Participating in LIFT-AD
The LIFT-AD trial is seeking to enroll approximately up to 300 participants with mild to moderate Alzheimer’s disease in the United States. Qualified participants will be randomly assigned to receive ATH-1017 or placebo. Participation in the study takes about eight months including approximately six months of treatment duration. During the treatment period, you or your caregiver will administer daily subcutaneous injections using the provided prefilled syringes (i.e. small injection under the skin that you can take at home; the injection is prepared and ready for administration).
Upon completion of the LIFT-AD trial, interested participants are eligible to enroll in the Open Label Extension study of ATH-1017. This study ensures participants will receive the active drug.
What is Involved in the Trials?
The study team will go over the detailed study information and criteria.
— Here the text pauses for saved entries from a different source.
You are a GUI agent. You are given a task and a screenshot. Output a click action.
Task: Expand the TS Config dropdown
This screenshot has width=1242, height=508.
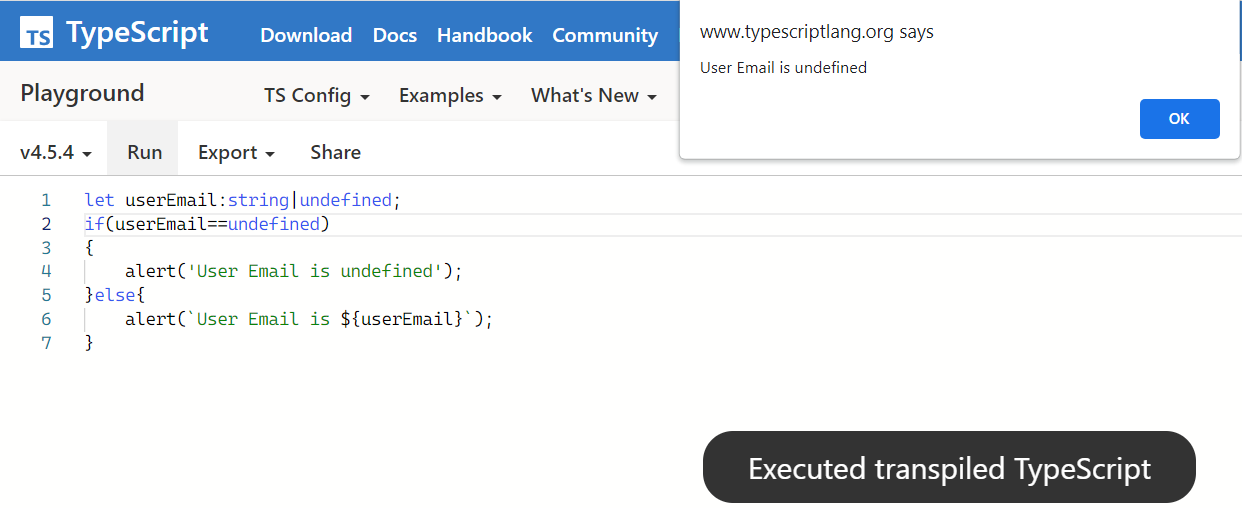point(317,96)
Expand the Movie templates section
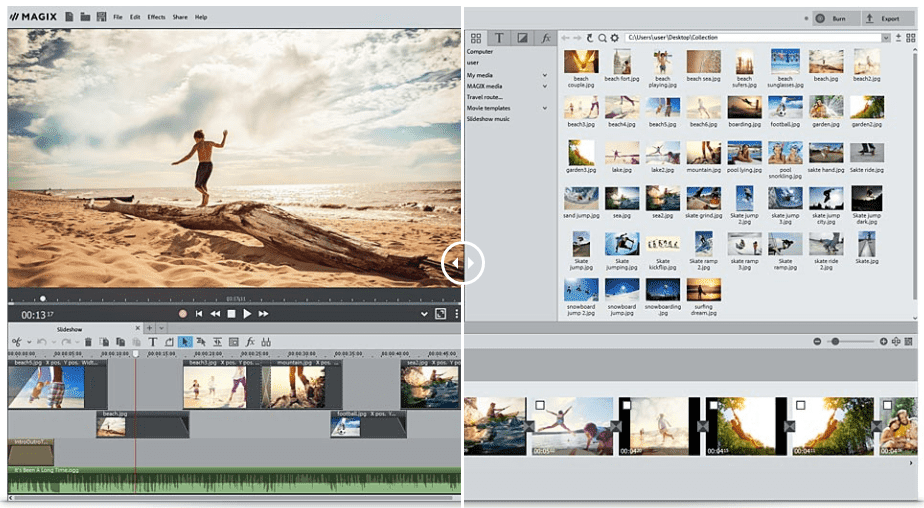Viewport: 924px width, 508px height. click(x=545, y=108)
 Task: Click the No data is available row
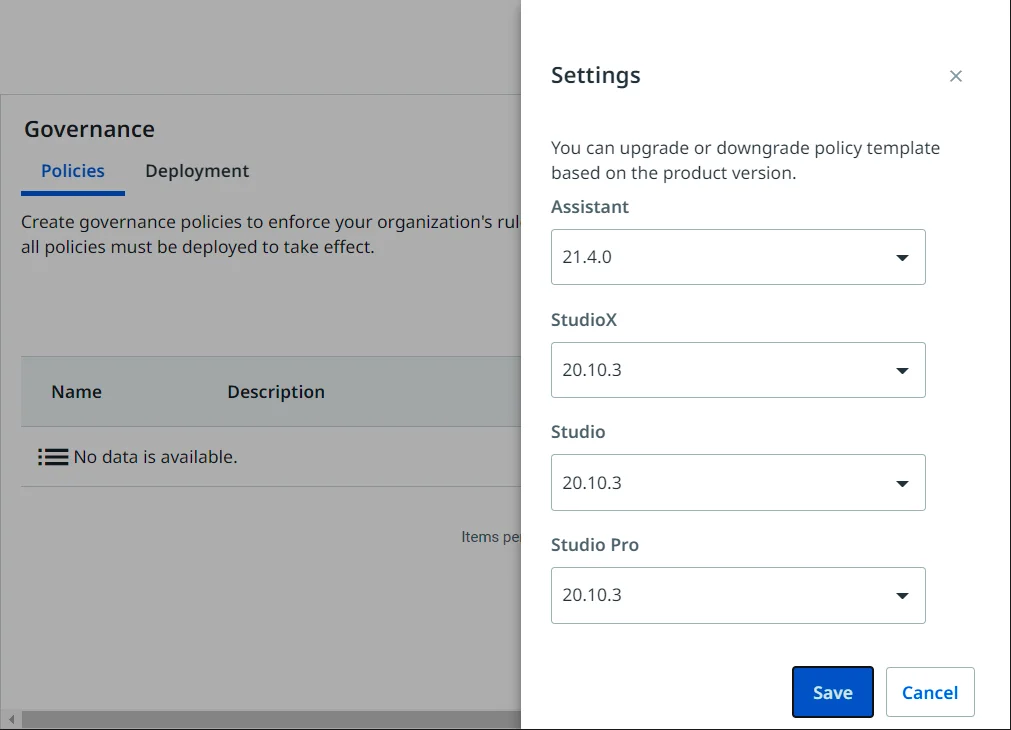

You and your caregiver will be asked to sign consent forms if you decide to participate in the study.
You and your caregiver will participate in a screening visit to determine your eligibility for study participation, including answering questions to evaluate your memory conditions and collecting blood samples.
Study Drug Assignment
If you meet all of the eligibility in the screening visit, you will return to the site for the next visit. You will receive another memory test to confirm your eligibility before receiving your first administration of the study drug, via a random assignment. A randomized study is designed to maintain scientific integrity, so neither you nor your clinical team will know the assignment. Since there are two dose groups of ATH-1017 and one group of placebo for evaluation, approximately 2 out of 3 participants will receive active treatment.
During the study duration, including approximately six months of treatment and one month of safety follow-up, participants will return to the clinical site for scheduled visits every two to six weeks. These visits will include tests to evaluate your memory conditions and will also include blood draws to evaluate safety. Your caregiver will also be asked to provide inputs about your memory conditions, daily activities, and mood.